Although genotype concordance analysis experiments using different sequencing and genotyping platforms have been performed previously [2, 8], no reports on attempts to explain the observed differences were made. Here we tried to scrutinize the underlying genotyping process proxy such as genotyping quality metrics to find a possible explanation for the discordance pattern. Unfortunately, the genotyping discordance of the observed levels (less than 1%) is usually an underestimation, and does not motivate investigations into the nature of the discordant genotype calling. However, we show that discordant genotypes tend to form clusters in a 2-dimensional space, where the most vivid dimensions are the genotyping quality and technical metrics obtained from the BeadChip genotyping pipeline. Therefore, speculation on possibly lower precision of the BeadChip genotyping platform, as compared to WGS-based pipelines, might find a new conceivable basis upon further investigation. Genotype assignment in the array pipelines is based on marker clustering in a 2-dimensional space (clusters A/A, A/B, B/B), which might happen to be erroneous due to poor cluster separation. This clusterization problem may possibly be solved by incorporating additional dimensions into the analyzed genotyping metrics space, which can be exploited for enhancement of the BeadChip genotyping pipeline upon further investigation and vast Sanger validation of the variants.

Conclusions

Here we show the presence of some parametric differences in quality metrics of genotyping performed by WGS and BeadChip. This phenomenon warrants comprehensive investigation by combining genotyping metrics produced by WGS and BeadChip pipelines and extracting patterns in the observed discordance. In clusters, Sanger validation should be performed for genotype resolution.

Methods

Materials

Three human genomic DNA samples, two males and one female, were selected for this comparison. After collection by Oragene DNA saliva-based collection device (DNA Genotek, Canada), genomic DNA was extracted as per the manufacturer protocol and stored frozen in Tris-EDTA buffer at − 20 °C until genotyping was performed.

BeadChip genotyping

Infinium iSelect 24 × 1 HTS Custom Beadchip Kit (GSAsharedCUSTOM_20018389_A2) genotyping was performed using 50 ng of genomic DNA. Microarray fluorescence was scanned using the Illumina iScan system, and the genotype calling was executed using the Illumina GenomeStudio Genotyping Module software (Illumina, USA). No imputation was implemented, and only variants successfully genotyped on the specified array were used in the analysis.

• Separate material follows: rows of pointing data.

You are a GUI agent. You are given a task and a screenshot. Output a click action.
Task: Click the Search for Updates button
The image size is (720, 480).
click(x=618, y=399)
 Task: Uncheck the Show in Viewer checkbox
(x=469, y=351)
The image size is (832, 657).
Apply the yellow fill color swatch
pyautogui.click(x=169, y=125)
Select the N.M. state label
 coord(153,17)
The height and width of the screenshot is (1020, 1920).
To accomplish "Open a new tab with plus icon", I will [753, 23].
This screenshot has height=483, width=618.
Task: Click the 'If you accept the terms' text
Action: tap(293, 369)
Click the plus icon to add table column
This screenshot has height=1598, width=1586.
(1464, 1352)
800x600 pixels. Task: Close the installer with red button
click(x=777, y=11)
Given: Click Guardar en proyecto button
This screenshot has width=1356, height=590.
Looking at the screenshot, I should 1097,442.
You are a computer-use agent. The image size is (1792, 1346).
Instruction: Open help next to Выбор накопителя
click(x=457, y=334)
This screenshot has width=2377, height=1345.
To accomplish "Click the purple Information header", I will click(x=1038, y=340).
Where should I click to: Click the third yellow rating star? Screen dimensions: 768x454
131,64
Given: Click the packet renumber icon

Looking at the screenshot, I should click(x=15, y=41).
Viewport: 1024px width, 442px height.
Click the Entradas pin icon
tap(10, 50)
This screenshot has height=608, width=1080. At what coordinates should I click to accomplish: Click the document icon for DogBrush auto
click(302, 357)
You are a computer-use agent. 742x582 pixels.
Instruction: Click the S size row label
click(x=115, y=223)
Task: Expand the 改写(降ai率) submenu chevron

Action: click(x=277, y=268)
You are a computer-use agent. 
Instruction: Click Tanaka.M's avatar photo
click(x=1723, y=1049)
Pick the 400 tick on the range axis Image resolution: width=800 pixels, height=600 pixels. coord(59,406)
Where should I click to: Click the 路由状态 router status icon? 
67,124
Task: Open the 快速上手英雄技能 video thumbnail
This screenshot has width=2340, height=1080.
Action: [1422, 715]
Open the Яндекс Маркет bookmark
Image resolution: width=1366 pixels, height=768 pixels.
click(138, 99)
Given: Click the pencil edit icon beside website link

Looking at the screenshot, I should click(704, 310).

Genome sequencing and variant calling

Whole genome sequencing was performed by MedGenome (CA, USA) using the HiSeq X Ten platform (Illumina, USA) utilizing a 150 base-pair (bp) paired-end protocol. The raw FASTQ files were evaluated using FastQC software (Babraham Institute, UK). A proprietary WGS data processing pipeline was designed to process NGS data in automated mode from raw FASTQ files to finalized genotyping data. The pipeline implemented adapter trimming using Trimmomatic [9], BWA MEM [10] alignment to the GRCh38 build of the human genome, duplicate reads marking by Picard (Broad Institute, USA), filtering of the resulting SAM/BAM files via SAMtools [11, 12]. It also utilized GATK tools (Broad Institute, USA) to perform base quality score recalibration (BQSR), genotype calling and variant quality score recalibration (VQSR). GATK VariantAnnotator and BCFtools were employed to perform variant annotation. The pipeline implemented several hard filtering procedures resulting in a final VCF output with all variant and non-variant sites which passed quality control of the filtering step. The pipeline was designed in compliance with GATK Best Practices recommendations for NGS data processing. Single nucleotide variants (SNVs) and indels were called using GATK HaplotypeCaller with subsequent VQSR using a threshold of 99.9, HapMap 3.3, 1000G Omni 2.5, 1000G Phase 1 High Confidence and dbSNP build 151 training sets for SNV mode and Mills and 1000G Gold Standard Indels with dbSNP build 151 training sets for INDEL mode.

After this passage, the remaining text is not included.